2カ月近く続く緊急事態宣言で、臨時休業の飲食店が目立つ千葉駅近くの繁華街=千葉市中央区で

 今月三十日が期限の新型コロナウイルス緊急事態宣言について、十月一日から居酒屋などの酒類提供が解禁された場合も、千葉県が営業の時短要請を県内全域で継続する方針であることが分かった。段階的な緩和で第六波の到来を警戒する。(中谷秀樹、山口登史)
 県担当者は宣言解除後の飲食店に対する要請について、「全ての解除はさすがにできない。時短要請を続けることを検討している」と説明する。
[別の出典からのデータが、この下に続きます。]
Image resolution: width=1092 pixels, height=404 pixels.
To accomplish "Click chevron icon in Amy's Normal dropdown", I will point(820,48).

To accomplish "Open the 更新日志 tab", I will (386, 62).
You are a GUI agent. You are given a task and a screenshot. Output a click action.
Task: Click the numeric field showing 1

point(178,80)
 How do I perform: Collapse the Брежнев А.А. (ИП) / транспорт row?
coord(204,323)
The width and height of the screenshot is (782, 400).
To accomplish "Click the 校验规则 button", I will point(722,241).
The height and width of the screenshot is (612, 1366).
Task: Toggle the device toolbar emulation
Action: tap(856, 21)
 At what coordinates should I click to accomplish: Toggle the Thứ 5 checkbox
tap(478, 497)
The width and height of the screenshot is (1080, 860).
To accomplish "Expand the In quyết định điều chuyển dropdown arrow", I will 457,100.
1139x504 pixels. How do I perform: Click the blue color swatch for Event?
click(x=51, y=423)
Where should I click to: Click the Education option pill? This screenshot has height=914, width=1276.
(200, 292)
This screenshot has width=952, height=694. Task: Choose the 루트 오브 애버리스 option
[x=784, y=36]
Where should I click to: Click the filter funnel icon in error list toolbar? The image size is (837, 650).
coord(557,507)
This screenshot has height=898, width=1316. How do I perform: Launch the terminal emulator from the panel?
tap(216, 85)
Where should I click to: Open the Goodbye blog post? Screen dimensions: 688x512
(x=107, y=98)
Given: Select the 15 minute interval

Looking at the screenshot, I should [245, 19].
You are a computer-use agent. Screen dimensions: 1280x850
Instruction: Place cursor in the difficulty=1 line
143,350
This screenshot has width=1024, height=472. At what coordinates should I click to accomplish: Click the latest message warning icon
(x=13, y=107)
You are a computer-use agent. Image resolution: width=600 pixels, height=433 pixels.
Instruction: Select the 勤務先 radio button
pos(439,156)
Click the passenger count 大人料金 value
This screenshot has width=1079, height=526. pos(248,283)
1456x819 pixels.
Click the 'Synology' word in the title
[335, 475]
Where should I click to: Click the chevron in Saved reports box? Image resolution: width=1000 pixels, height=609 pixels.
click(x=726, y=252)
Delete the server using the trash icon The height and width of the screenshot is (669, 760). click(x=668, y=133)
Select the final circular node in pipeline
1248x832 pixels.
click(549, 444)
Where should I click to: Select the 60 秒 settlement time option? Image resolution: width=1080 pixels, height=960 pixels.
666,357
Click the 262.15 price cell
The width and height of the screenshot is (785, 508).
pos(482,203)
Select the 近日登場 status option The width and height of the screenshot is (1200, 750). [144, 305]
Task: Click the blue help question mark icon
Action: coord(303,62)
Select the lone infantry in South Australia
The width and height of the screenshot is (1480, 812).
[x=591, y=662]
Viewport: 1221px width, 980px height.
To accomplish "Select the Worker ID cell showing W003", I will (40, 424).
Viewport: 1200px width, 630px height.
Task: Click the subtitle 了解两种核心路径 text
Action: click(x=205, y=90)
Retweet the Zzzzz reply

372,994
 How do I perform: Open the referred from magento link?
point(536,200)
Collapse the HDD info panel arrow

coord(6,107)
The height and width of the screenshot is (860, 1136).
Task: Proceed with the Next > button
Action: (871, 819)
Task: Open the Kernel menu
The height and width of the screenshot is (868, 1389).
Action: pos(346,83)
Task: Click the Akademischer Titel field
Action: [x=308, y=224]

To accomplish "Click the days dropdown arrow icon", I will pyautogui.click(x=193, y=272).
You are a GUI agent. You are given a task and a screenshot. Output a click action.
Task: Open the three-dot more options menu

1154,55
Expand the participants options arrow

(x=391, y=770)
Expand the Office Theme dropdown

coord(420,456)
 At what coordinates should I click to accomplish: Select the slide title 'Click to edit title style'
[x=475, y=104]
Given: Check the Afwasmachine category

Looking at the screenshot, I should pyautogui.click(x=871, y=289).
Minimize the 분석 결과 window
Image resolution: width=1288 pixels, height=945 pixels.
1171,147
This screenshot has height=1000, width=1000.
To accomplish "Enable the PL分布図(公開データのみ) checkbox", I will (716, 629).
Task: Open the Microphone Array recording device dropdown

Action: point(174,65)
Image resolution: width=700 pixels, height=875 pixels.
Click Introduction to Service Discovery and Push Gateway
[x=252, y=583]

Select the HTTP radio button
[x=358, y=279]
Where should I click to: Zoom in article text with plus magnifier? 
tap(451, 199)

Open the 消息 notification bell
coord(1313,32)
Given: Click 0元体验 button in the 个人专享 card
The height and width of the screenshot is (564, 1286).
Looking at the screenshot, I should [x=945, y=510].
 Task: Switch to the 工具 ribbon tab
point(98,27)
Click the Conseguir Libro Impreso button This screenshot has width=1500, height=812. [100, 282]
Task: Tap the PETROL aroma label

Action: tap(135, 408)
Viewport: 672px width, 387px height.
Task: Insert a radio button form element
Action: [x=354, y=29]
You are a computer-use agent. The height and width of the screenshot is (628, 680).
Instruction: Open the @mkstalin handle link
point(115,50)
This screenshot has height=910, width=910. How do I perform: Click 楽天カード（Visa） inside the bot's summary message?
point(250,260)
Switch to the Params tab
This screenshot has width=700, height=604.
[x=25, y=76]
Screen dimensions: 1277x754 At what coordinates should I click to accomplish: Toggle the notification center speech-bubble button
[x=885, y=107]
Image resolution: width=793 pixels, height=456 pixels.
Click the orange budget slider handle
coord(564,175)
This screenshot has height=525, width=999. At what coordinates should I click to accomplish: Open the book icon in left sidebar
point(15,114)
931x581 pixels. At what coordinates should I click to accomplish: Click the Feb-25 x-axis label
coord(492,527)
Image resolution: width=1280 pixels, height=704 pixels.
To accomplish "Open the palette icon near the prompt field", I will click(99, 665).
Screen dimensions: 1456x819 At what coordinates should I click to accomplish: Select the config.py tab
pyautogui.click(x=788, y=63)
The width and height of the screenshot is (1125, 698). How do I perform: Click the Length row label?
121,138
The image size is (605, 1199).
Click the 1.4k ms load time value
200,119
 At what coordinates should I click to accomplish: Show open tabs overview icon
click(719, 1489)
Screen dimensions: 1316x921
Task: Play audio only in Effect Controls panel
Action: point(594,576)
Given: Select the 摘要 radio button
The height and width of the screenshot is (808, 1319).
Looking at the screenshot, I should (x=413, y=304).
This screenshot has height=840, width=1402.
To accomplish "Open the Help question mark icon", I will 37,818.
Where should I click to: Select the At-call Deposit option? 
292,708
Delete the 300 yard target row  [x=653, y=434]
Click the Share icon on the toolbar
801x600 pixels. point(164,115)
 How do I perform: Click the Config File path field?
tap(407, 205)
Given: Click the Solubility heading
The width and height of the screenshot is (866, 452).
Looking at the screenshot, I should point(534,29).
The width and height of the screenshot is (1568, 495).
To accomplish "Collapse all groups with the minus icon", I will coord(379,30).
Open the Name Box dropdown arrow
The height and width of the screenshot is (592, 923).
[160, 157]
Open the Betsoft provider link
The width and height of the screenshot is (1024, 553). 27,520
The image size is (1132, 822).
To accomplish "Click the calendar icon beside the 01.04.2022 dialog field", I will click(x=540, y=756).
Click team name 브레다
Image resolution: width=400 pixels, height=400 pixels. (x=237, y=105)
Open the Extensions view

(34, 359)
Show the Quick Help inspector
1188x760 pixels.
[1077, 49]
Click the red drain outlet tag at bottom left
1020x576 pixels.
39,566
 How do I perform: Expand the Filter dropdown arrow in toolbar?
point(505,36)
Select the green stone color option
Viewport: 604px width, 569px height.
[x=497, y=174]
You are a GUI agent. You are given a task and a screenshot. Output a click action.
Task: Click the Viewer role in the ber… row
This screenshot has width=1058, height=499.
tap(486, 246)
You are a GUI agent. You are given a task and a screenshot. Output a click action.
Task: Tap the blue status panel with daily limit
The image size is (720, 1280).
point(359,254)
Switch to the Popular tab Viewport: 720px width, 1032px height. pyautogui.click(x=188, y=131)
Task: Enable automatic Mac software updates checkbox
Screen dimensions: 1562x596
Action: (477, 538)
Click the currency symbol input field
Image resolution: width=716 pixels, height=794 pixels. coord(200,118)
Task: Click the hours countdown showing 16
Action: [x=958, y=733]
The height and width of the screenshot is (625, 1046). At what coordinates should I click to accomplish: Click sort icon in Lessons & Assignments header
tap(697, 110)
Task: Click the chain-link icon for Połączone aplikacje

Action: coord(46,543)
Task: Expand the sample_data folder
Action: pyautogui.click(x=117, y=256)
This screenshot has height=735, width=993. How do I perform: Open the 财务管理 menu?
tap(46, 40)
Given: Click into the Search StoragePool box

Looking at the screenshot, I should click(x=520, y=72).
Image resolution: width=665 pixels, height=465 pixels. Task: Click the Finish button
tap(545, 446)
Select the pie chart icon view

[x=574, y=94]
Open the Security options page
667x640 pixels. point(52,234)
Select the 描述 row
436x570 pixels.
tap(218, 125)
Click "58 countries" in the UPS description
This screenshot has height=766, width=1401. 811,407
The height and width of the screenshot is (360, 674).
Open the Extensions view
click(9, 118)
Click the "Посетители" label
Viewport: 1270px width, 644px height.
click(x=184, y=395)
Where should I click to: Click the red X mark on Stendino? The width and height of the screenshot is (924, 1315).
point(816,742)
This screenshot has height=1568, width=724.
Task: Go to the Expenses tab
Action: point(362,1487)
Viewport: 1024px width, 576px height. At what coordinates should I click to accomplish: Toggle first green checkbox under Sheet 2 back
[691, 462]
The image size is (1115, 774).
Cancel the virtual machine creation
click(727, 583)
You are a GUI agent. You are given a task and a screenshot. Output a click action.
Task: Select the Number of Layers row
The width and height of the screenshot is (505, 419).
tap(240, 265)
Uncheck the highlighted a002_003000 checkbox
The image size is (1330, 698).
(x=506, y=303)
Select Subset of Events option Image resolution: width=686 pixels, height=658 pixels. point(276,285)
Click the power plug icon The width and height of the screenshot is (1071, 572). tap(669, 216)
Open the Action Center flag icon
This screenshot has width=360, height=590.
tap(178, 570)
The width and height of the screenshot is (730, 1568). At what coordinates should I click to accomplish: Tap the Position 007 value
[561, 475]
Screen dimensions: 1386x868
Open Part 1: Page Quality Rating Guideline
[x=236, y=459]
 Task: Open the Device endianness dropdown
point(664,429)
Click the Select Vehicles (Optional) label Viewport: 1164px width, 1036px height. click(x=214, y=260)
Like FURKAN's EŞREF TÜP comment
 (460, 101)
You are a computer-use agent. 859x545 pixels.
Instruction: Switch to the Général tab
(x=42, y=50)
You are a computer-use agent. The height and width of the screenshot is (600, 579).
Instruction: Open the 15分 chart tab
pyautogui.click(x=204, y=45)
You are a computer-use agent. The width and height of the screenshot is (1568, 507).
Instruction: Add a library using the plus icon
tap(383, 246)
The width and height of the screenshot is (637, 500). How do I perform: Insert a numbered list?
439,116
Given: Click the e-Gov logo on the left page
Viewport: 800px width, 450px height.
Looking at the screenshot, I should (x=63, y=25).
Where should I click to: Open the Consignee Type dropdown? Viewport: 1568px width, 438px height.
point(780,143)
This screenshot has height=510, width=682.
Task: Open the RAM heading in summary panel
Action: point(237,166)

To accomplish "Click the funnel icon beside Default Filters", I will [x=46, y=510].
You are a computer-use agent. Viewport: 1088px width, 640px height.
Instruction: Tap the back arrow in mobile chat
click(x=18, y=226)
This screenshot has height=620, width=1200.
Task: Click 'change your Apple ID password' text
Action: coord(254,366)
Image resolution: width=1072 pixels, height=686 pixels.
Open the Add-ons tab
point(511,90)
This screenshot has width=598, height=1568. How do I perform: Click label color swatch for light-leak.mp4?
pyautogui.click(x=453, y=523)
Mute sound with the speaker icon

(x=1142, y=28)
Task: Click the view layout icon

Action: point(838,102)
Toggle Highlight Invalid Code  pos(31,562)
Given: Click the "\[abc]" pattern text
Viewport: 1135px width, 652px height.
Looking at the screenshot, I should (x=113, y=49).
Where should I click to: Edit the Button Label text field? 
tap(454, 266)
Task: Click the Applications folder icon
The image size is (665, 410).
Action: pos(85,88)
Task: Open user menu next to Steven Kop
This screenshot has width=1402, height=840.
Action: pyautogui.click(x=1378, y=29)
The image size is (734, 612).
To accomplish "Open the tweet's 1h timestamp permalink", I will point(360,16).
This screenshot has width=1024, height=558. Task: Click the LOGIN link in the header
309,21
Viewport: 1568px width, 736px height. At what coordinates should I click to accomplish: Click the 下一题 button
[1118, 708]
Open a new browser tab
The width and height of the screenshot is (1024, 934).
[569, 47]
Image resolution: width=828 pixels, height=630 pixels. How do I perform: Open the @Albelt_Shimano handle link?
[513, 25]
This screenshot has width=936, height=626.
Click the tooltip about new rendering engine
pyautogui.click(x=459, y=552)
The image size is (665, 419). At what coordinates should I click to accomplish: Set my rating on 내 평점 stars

県内にまん延防止等重点措置が適用される可能性があるとみており、重点措置区域での時短要請のほか、区域外でも午後九時(酒類提供は午後八時)までの時短営業を協力金込みで求めるなど、県全域で時短要請を継続することが有力候補に挙がっているという。
 今月九日に示された政府の新しい基本的対処方針では重点措置区域でも感染状況が下降傾向の場合、知事判断で「第三者認証」を受けた店は、午後七時半までの酒類提供が可能となるほか、条件を満たせば最長で午後九時までの営業(酒類提供は午後八時)を認めることができるとされる。
 このため県は、十月から(1)アクリル板などの設置や座席間隔の確保(2)消毒の徹底(3)食事中以外のマスク着用の推奨(4)換気の徹底−の感染対策四項目を満たした店舗を、第三者認証の「確認店」と定義し、解除後の酒類提供の最低条件とする方針。
 また、七月下旬開始済みで、より高度な対策を講じ四十九項目以上を達成した店舗に県がお墨付きを与える「認証店」の扱いは、新対処方針に基づき重点措置区域でも午後九時まで営業できる選択制など検討している。
 熊谷俊人知事は二十四日、報道陣の取材に「現在の感染状況ならば、宣言の解除は可能と考えている」と述べ、医療提供体制や今後の感染状況を注視しながら判断する考えを示した。
 県担当者は、二十一日に三カ月ぶりに百人未満となった県内新規感染者が再び微増を示す点に着目し、「段階的な緩和が必要。政府の方針や感染状況を見ながらギリギリまで検討が続く」とした。